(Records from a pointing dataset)
--------
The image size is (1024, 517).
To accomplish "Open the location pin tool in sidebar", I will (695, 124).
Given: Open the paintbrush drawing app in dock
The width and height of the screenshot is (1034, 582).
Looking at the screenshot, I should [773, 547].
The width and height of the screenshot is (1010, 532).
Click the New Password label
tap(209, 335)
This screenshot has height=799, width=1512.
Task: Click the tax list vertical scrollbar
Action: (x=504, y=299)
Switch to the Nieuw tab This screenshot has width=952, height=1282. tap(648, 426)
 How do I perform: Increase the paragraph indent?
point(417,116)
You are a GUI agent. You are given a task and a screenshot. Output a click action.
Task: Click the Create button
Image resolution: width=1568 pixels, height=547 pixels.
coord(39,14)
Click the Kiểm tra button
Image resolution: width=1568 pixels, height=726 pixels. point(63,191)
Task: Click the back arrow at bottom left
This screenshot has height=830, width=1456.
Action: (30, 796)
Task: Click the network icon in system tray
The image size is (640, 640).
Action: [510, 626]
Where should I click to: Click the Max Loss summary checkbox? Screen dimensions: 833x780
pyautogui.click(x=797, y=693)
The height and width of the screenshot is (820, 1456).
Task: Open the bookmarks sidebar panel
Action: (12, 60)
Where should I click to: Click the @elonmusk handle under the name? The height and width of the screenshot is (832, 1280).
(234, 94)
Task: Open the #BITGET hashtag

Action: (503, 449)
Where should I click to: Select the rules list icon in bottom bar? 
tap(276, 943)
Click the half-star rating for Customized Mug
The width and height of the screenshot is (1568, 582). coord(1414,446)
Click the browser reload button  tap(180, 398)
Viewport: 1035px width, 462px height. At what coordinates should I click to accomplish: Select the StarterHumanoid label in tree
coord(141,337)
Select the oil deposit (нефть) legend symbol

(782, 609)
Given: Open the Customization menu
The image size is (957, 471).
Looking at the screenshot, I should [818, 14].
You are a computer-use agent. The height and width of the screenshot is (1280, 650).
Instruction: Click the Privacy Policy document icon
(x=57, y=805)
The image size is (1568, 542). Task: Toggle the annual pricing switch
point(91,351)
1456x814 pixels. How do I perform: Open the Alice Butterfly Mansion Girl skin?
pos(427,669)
--------
PROBLEM DESCRIPTION >>
Rewrite the records with "image size" replaced by "frame size" throughout, leaving everything else unchanged.

ANSWER FOR THE TASK >>
The frame size is (1024, 517).
To accomplish "Open the location pin tool in sidebar", I will (695, 124).
Given: Open the paintbrush drawing app in dock
The width and height of the screenshot is (1034, 582).
Looking at the screenshot, I should [773, 547].
The width and height of the screenshot is (1010, 532).
Click the New Password label
tap(209, 335)
This screenshot has height=799, width=1512.
Task: Click the tax list vertical scrollbar
Action: (x=504, y=299)
Switch to the Nieuw tab This screenshot has width=952, height=1282. tap(648, 426)
 How do I perform: Increase the paragraph indent?
point(417,116)
You are a GUI agent. You are given a task and a screenshot. Output a click action.
Task: Click the Create button
Image resolution: width=1568 pixels, height=547 pixels.
coord(39,14)
Click the Kiểm tra button
Image resolution: width=1568 pixels, height=726 pixels. point(63,191)
Task: Click the back arrow at bottom left
This screenshot has height=830, width=1456.
Action: (30, 796)
Task: Click the network icon in system tray
The frame size is (640, 640).
Action: [510, 626]
Where should I click to: Click the Max Loss summary checkbox? Screen dimensions: 833x780
pyautogui.click(x=797, y=693)
The height and width of the screenshot is (820, 1456).
Task: Open the bookmarks sidebar panel
Action: (12, 60)
Where should I click to: Click the @elonmusk handle under the name? The height and width of the screenshot is (832, 1280).
(234, 94)
Task: Open the #BITGET hashtag

Action: (503, 449)
Where should I click to: Select the rules list icon in bottom bar? 
tap(276, 943)
Click the half-star rating for Customized Mug
The width and height of the screenshot is (1568, 582). coord(1414,446)
Click the browser reload button  tap(180, 398)
Viewport: 1035px width, 462px height. At what coordinates should I click to accomplish: Select the StarterHumanoid label in tree
coord(141,337)
Select the oil deposit (нефть) legend symbol

(782, 609)
Given: Open the Customization menu
The frame size is (957, 471).
Looking at the screenshot, I should [818, 14].
You are a computer-use agent. The height and width of the screenshot is (1280, 650).
Instruction: Click the Privacy Policy document icon
(x=57, y=805)
The frame size is (1568, 542). Task: Toggle the annual pricing switch
point(91,351)
1456x814 pixels. How do I perform: Open the Alice Butterfly Mansion Girl skin?
pos(427,669)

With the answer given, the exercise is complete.